Today I am reminded of a woman I love who is a mother to a sweet infant mind that is now living in the body of a man. His mother has, for eighteen years, cradled her son, accepting the challenge of being his advocate, caretaker, and dedicating her life entirely to his care. She will never watch this son take his first steps, learn to read, or go on his first date. She has devoted herself to taking joy in the challenges of motherhood that most of us leave behind early in our children’s lives. But no one would ever argue that she is less of a mother to this son because she will miss out on so many iconic mothering experiences. She is a mother, infinite and eternal.



I am reminded of a mother who lost her daughter before she ever even held her. This mother remembers her child in black and white pictures and visits to a cemetery. She has experienced motherhood in its infinite span of emotion, without ever even seeing her daughter’s smile.



I am reminded of a mother who spent years trying to conceive a child of her own and, in the end, became a mother to every young person she had the privilege of coming into contact with.

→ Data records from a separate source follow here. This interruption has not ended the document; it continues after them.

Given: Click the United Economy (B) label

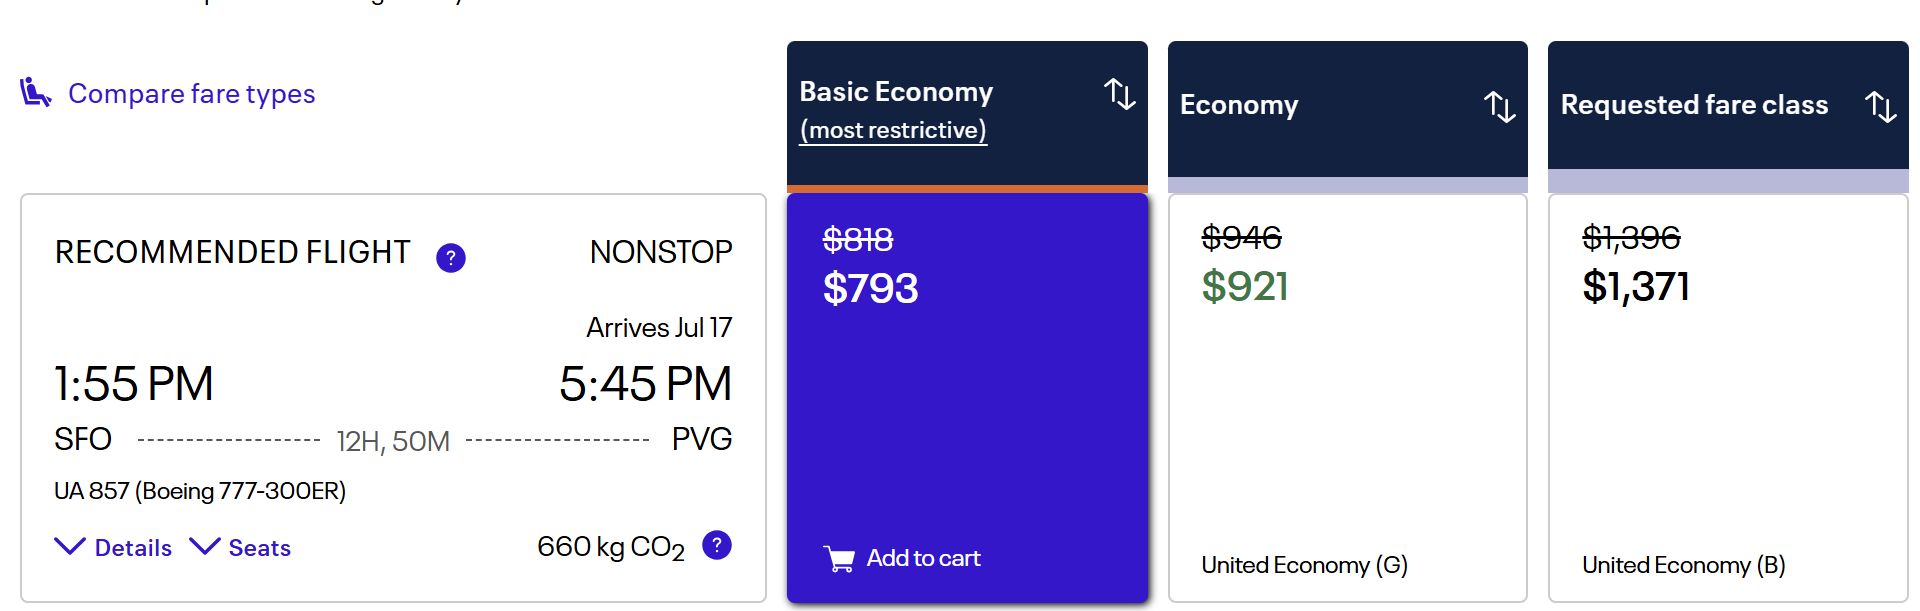Looking at the screenshot, I should click(1683, 565).
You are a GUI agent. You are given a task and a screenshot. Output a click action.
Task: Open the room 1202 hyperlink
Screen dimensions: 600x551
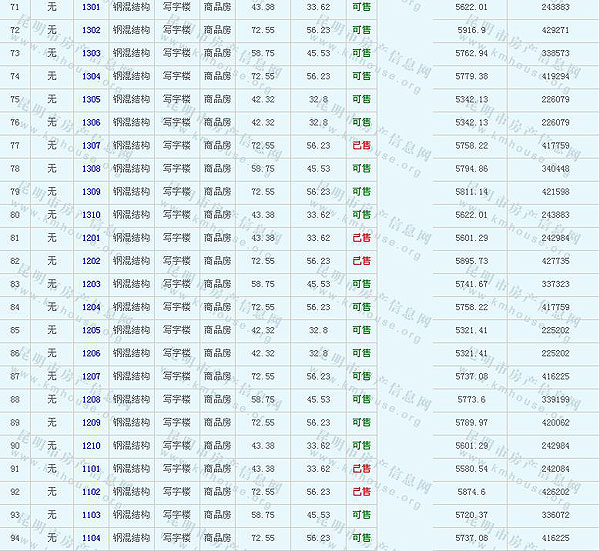[x=91, y=260]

She sacrifices her spare time in service to children who will never bring her flowers on Mother’s Day. She shares her motherhood with everyone.



This Mother’s Day, I’m remembering what it really means to be a mother. It means loving another person so much that you would gladly do anything for them. It means desperately praying for someone else’s happiness. It means mourning for trials someone else is experiencing and feeling their pain as acutely as you would your own. It means wanting to serve more than you want to find glory. It means an endless, eternal, infinite love and  (consequently) an endless, eternal, infinite heartache. It is completely unquantifiable and indescribable, no matter how many children you have.